Depois de Pequeno-almoço de campeões e Matadouro cinco, chegou a vez deste Cama de gato, do irreverente e contestatário Kurt Vonnegut, autor cuja obra tem vindo a ser publicada pela Alfaguara. A tradução é de Miguel Cardoso.
Ler Vonnegut é sempre uma viagem, e uma vertigem, como fica claro na epígrafe do romance, «Nada neste livro é verdadeiro», e também nas primeiras linhas deste primeiro capítulo, intitulado «O Dia em Que o Mundo Acabou».
“Chamem-me Jonas. Os meus pais chamaram. Enfim, mais ou menos. Chamaram-me John.
Jonas, John… Ainda que eu fosse Sam, seria um Jonas: não porque tenha trazido infortúnio aos meus semelhantes, mas porque alguém ou algo me forçou a estar, impreterivelmente, em determinados lugares, em determinados momentos.” (p. 15)
Jonas, ou John, é um jornalista que quer saber mais sobre a catástrofe de Hiroxima.

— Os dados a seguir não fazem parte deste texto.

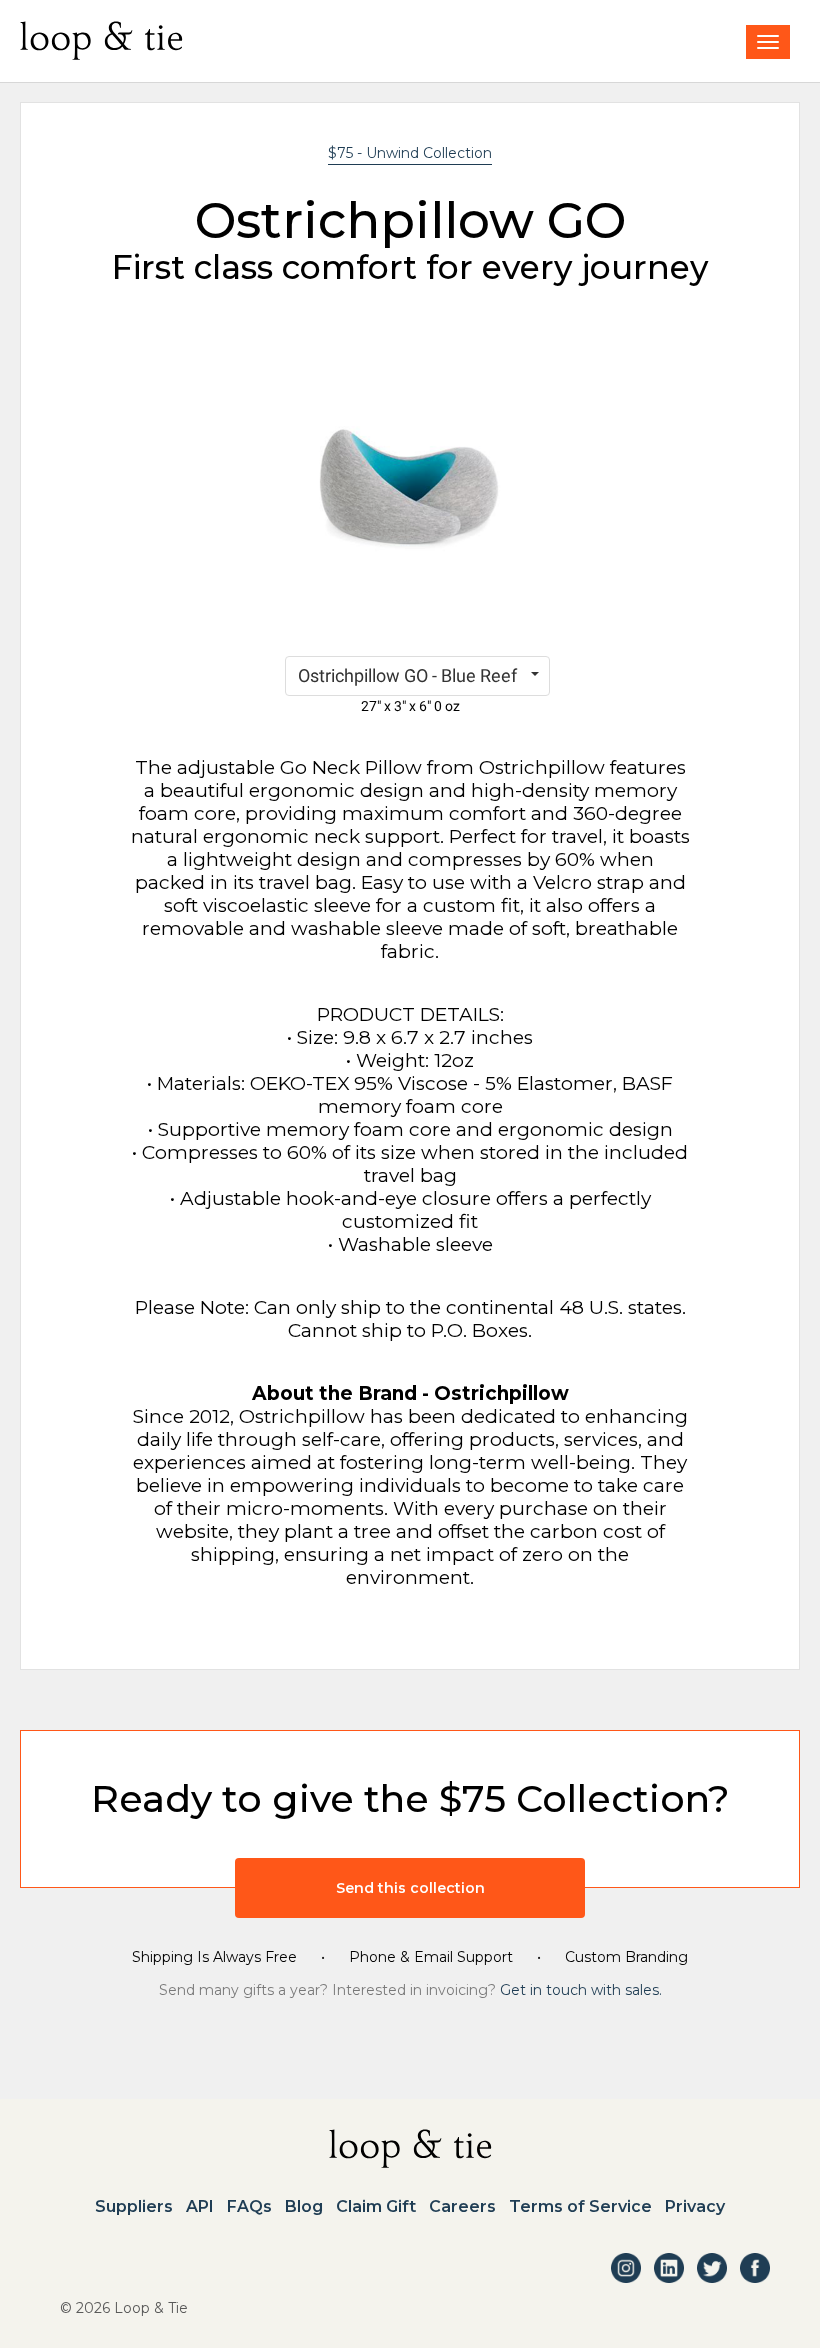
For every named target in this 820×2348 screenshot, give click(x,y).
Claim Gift (376, 2207)
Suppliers (134, 2207)
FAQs (249, 2207)
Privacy (695, 2207)
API (200, 2207)
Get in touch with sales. (581, 1990)
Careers (462, 2207)
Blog (304, 2207)
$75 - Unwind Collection (410, 153)
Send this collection (410, 1888)
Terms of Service (580, 2207)
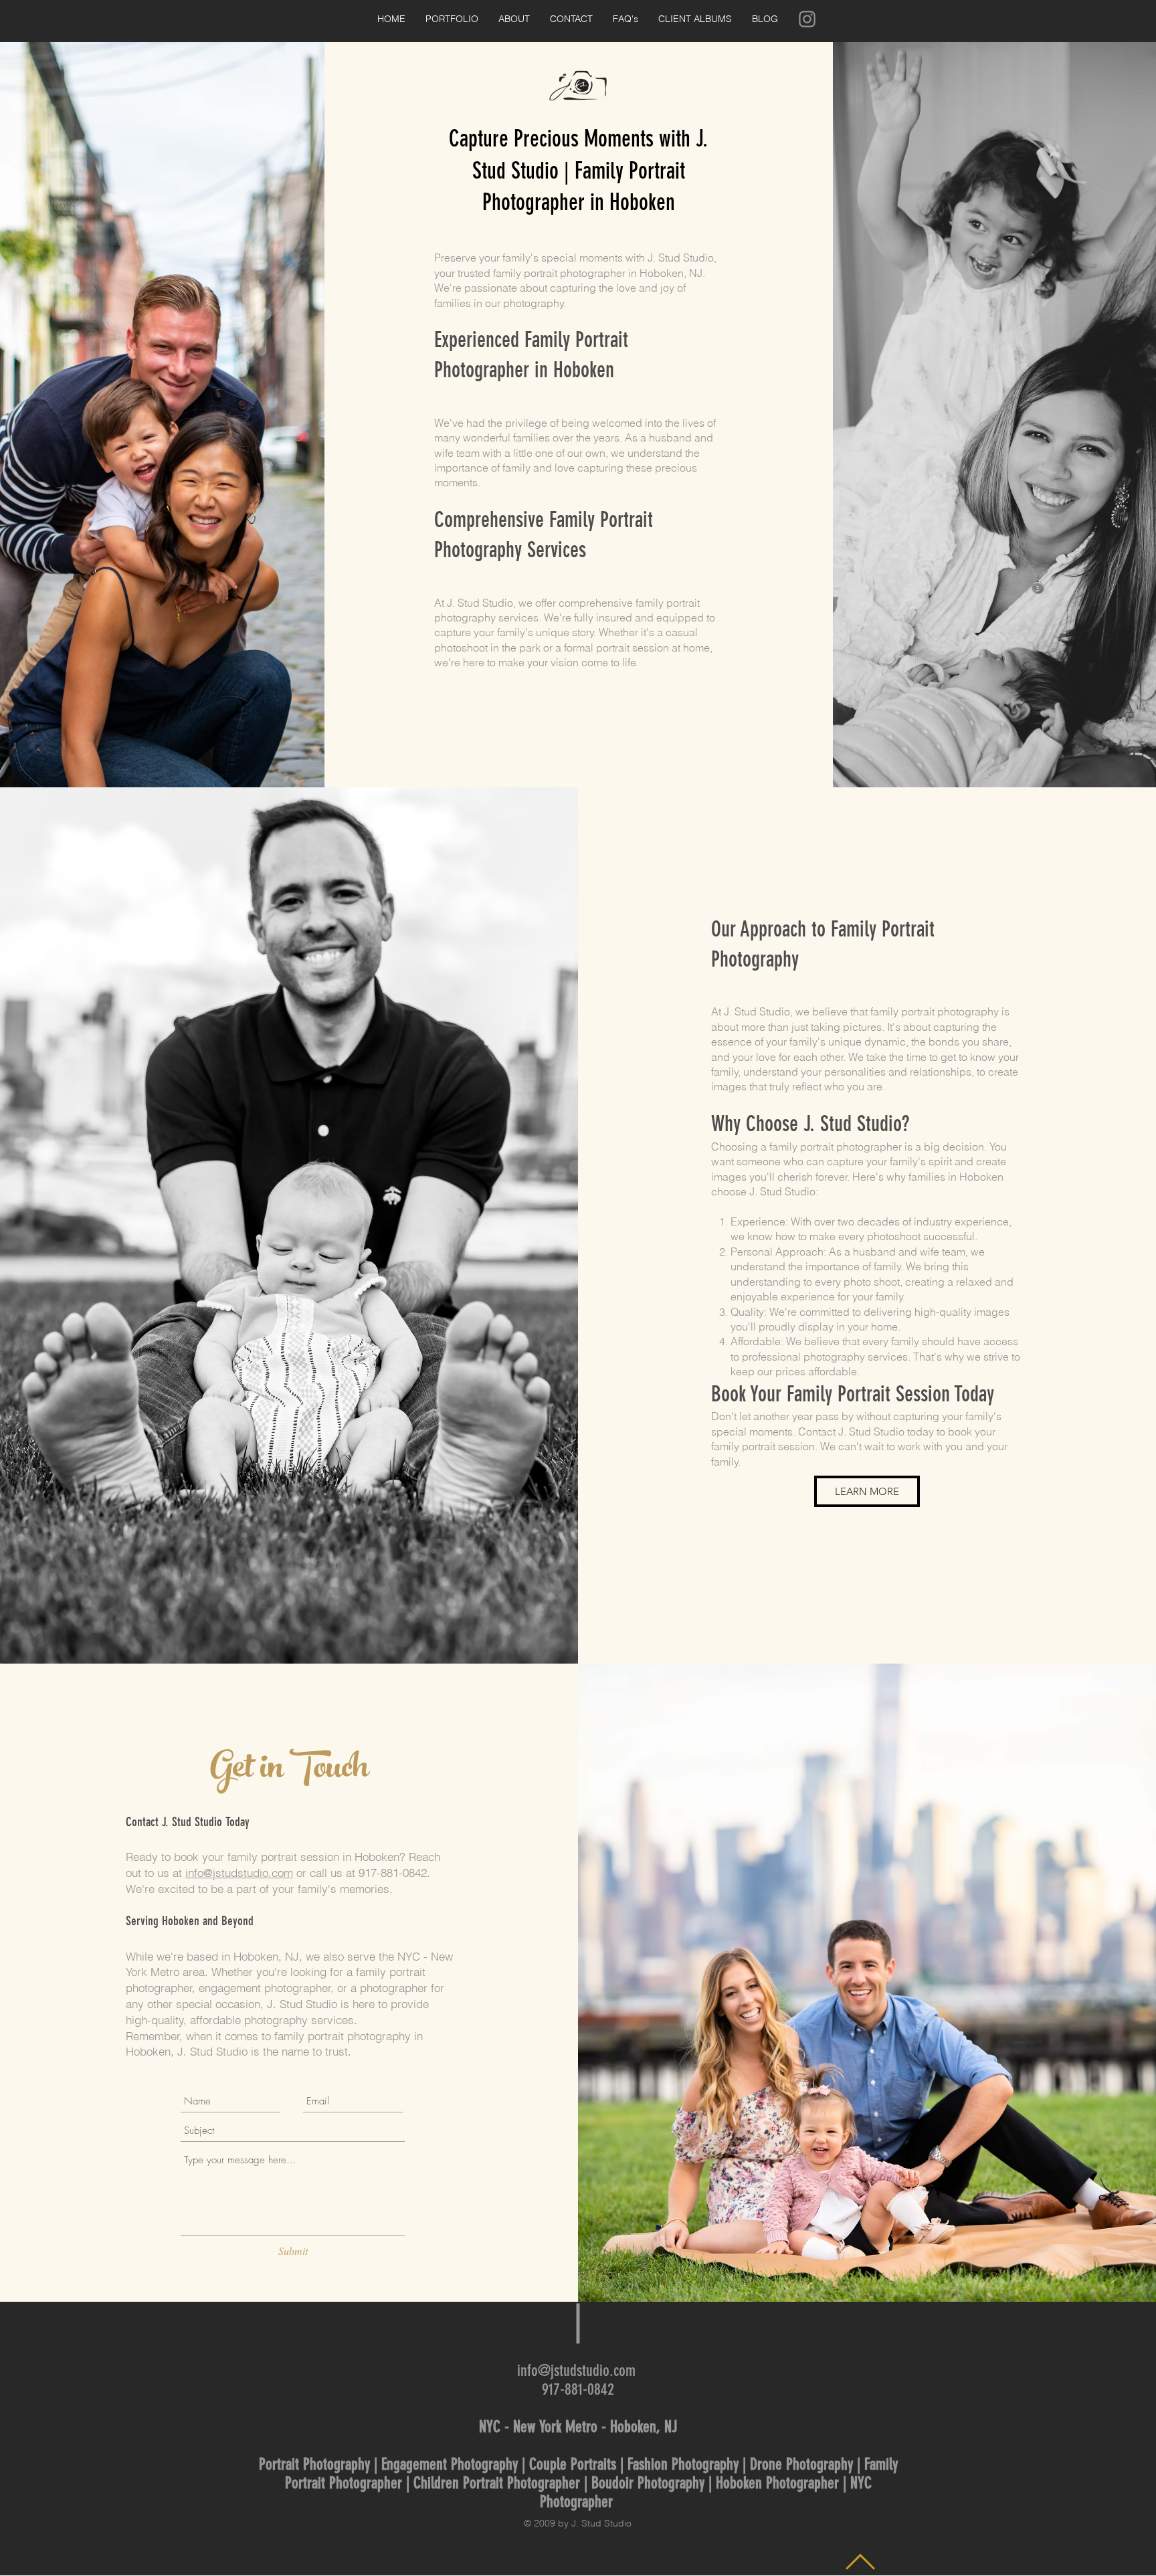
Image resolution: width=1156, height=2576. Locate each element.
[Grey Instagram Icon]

A pesquisa leva-o à ilha de San Lorenzo e ao enigmático Felix Hoenikker, um dos criadores da bomba atómica, vencedor de um Nobel, agora ocupado com a sua mais recente invenção: o gelo-nove, substância capaz de extinguir a vida na Terra, e que é detida apenas por duas potências mundiais, naturalmente os Estados Unidos da América e a União das Repúblicas Socialistas Soviéticas.
Os capítulos, mais de 100, são breves, muitas vezes escritos em jeito de pergunta-resposta, como convém aos fragmentos de entrevista que parecem constituir. Ao longo da narrativa, o narrador, que se assume logo de início como um ex-cristão, agora dedicado ao bokononismo, cita passagens de «Os Livros de Bokonon».
Pode ler-se, a dada altura: “Quando um homem se torna escritor, assume uma obrigação sagrada de produzir beleza, iluminação e conforto a toque de caixa.” (p. 230)
Na prosa delirante e fascinante de Kurt Vonnegut não é isso que se faz, até porque as voltas que a história percorre em pouco contribuem para dar sentido a um mundo sem sentido. Este livro é, contudo, mais acessível – sem nos atrevermos a usar a palavra linear – do que outras obras do autor. A forte crítica social, como sempre, está lá, ao falar-nos das intrigas políticas daquela estranha nação, a República de San Lorenzo, onde Jonas conhece Papa Monzano, o governante ditatorial da ilha, e a religião ilegal fundada por Bokonon. À habitual sátira da Guerra Fria própria dos seus livros que são clássicos de contracultura junta-se uma intrigante história apocalíptica sobre o destino do planeta – não é por acaso que o livro termina num “rebuliço cataclísmico” (p. 257).
Kurt Vonnegut (1922-2007) nasceu em Indianápolis, nos Estados Unidos, descendendo de emigrantes alemães que chegaram ao país no século XIX. Por influência do pai, estudou Bioquímica na Universidade de Cornell, embora tivesse mais interesse nas Humanidades. Alistou-se no Exército em 1943. Pouco depois do suicídio da mãe, foi enviado para a Europa, e combateu na Batalha das Ardenas. O seu esquadrão foi dizimado pelas forças alemãs. Como prisioneiro de guerra, seguiu para Dresden, na Alemanha, onde viveu num matadouro e trabalhou numa fábrica alimentar. Em 1952 publicou Player piano, o seu romance de estreia. A crítica sentiu-se desconcertada, desde o começo, perante um escritor que não encaixava nos géneros mais canónicos nem nos estilos mais em voga.